Motor · Clásicos

Comprar un clásico moderno sin arrepentirse

· 8 min de lectura

Un Porsche 997, un M3 E46, un familiar Mercedes W124. Coches de veinte años más baratos de tener de lo que temes, si compras el correcto a la persona correcta.

En algún punto entre los quince y los veinticinco años, un buen coche deja de ser un coche viejo y se convierte en un clásico moderno: lo bastante analógico para implicarte, lo bastante moderno para arrancar todas las mañanas y lo bastante barato para ser un segundo coche en lugar de un proyecto. La ventana para los mejores es ahora, antes de que los precios terminen de subir y los buenos ejemplares desaparezcan en colecciones.

Cinco que tienen sentido

  • Porsche 911 (997.1 Carrera), de 2004 a 2008, de 35.000 a 55.000 euros. El último 911 con dirección hidráulica y el primero con un interior de verdad moderno. Un Carrera manual en un color liso es el mejor Porsche clásico polivalente que puedes comprar. Que un especialista te compruebe el rayado de cilindros.
  • BMW M3 (E46), de 2000 a 2006, de 30.000 a 55.000 euros. Un seis en línea que sube a 8.000 vueltas, una caja manual y una carrocería que ha envejecido perfecta. Evita el SMG. Revisa los anclajes del subchasis trasero y los casquillos de biela.
  • Mercedes-Benz Clase E familiar (W124), de 1985 a 1996, de 12.000 a 30.000 euros. El último Mercedes construido sin presupuesto. Un E320 familiar con buen historial hará otros 300.000 kilómetros y cargará con todo lo que tengas.
  • Honda S2000, de 1999 a 2009, de 25.000 a 40.000 euros.
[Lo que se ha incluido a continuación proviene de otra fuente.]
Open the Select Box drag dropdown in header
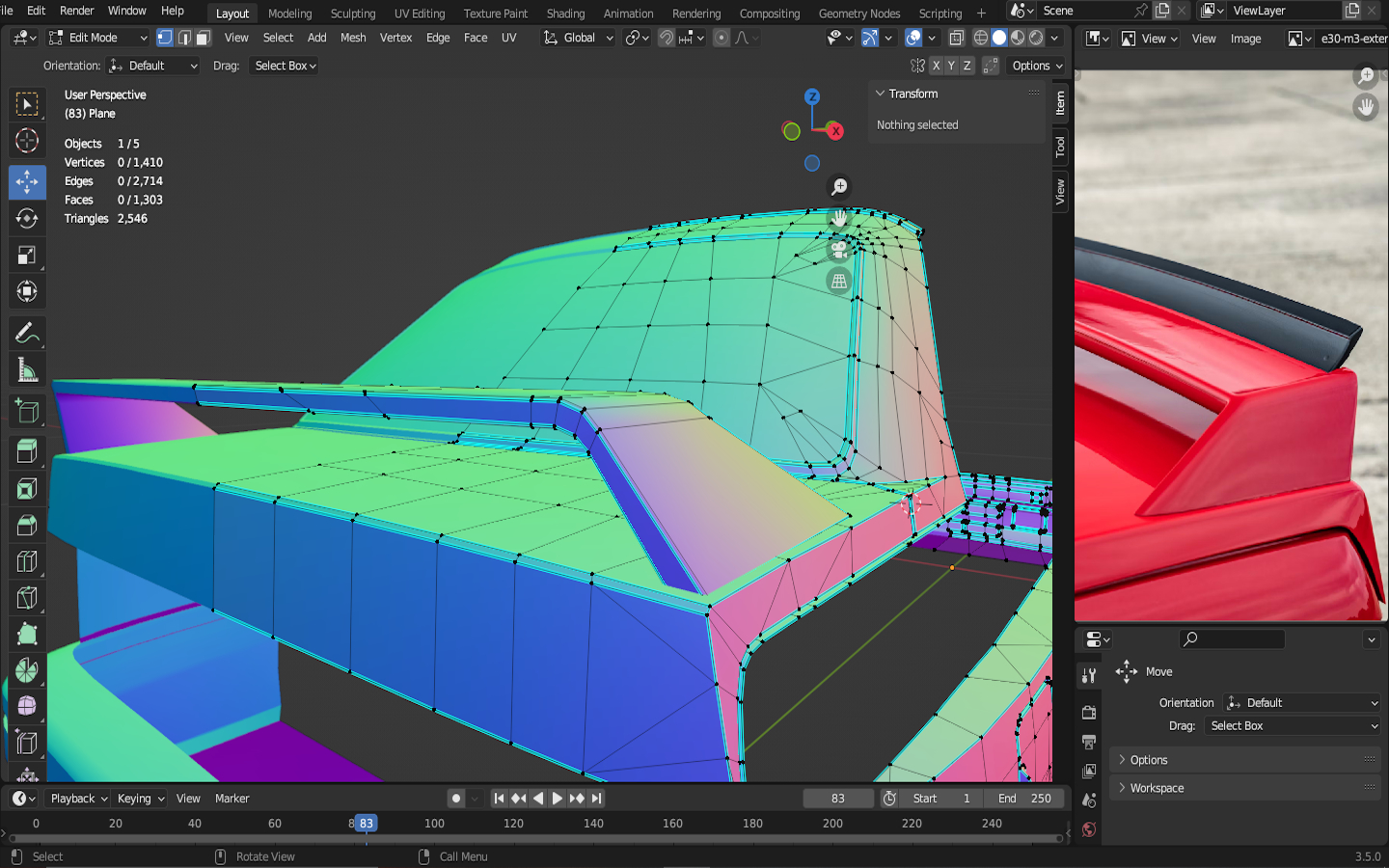1389x868 pixels. (x=286, y=66)
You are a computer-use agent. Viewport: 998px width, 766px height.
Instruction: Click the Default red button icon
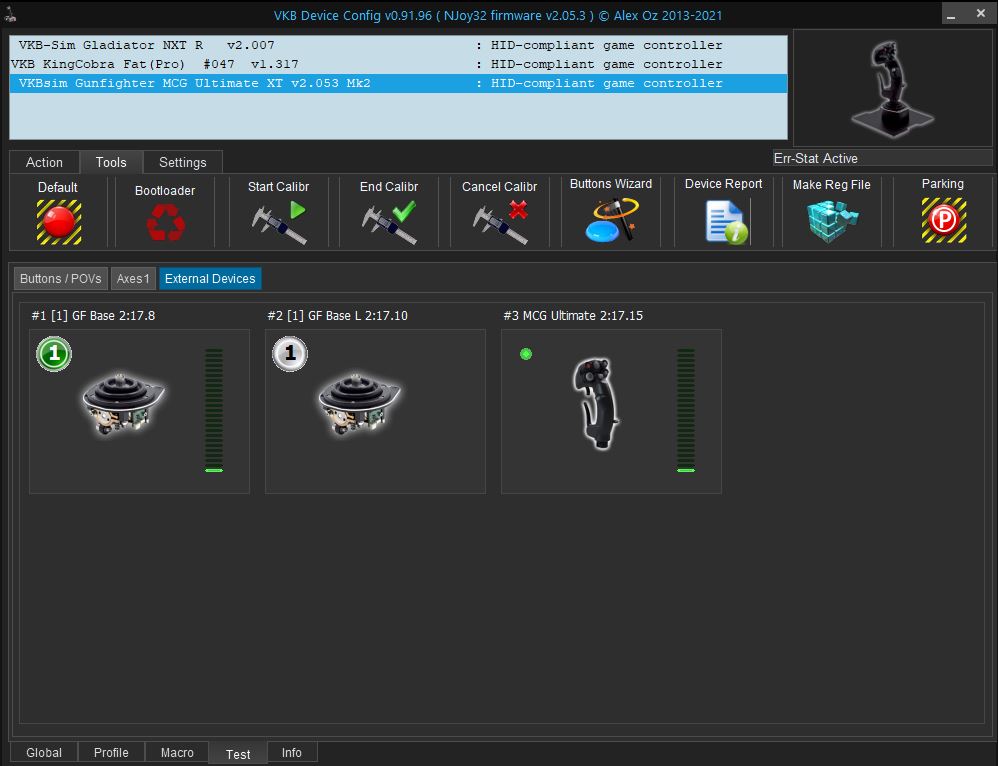pos(59,221)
Un cuatro cilindros que sube a 9.000, una caja para darles clases a los alemanes y una fiabilidad que avergüenza a todos. Los precios suben rápido.
  • Range Rover (P38 o L322 temprano), de 1994 a 2009, de 10.000 a 35.000 euros. Solo con un especialista en marcación rápida y un presupuesto a la altura, pero nada más hace lo que hace con la misma dignidad.
Compra el historial, no los kilómetros. Un coche que se conducía y se revisaba vale por dos que estuvieron parados en un garaje siendo admirados.

Cómo comprar

Encuentra al especialista del modelo antes de encontrar el coche; todo clásico moderno tiene tres o cuatro talleres por país que lo conocen al dedillo. Pregúntales en qué fijarse y cuánto cuesta uno bueno. Después busca el coche con la carpeta de facturas más gorda, el dueño que habla de él con cariño y una inspección de especialista que pagues tú, unos 300 euros. Aléjate de cualquiera con una historia sobre un libro de mantenimiento perdido. Paga un precio justo por un buen coche en lugar de un chollo por uno malo; la diferencia se gasta el primer año de todos modos.

Lo que cuesta tenerlo

Cuenta con un diez o quince por ciento del precio de compra al año para mantenimiento y para las piezas que habrá que cambiar: silentblocks, sistemas de refrigeración, las cosas que se estropean con el tiempo y no con los kilómetros. El seguro con una póliza de clásico a valor convenido es más barato que el de un coche nuevo. La depreciación es nula y puede ser negativa. Un 997 de 40.000 euros cuesta quizá 5.000 al año mantenerlo bien, que es menos de lo que un 911 nuevo pierde de valor cada seis meses.

Convivir con él

Condúcelo. Cada semana si puedes, porque los coches parados desarrollan problemas que los coches en uso no tienen. Mantenlo seco, deja la batería con un mantenedor en invierno y haz crecer la carpeta de facturas. Dentro de diez años lo venderás por lo que pagaste o por más, a un hombre que lea este artículo, y el placer de por medio te habrá costado menos que un renting de algo olvidable.

Preguntas que nos hacéis

¿Debería comprar un coche para restaurar?

No. Un proyecto cuesta el triple de lo estimado y se termina cuando ya no lo quieres. Compra el mejor coche que puedas permitirte y mejóralo poco a poco.

¿Importa el volante a la izquierda o a la derecha?

Compra para el país en el que vives. Los coches transformados y los importados valen menos y son más difíciles de vender.

¿Y un clásico como inversión?

Las revalorizaciones de la última década no se van a repetir. Compra por la conducción y trata cualquier plusvalía como una devolución sobre el placer.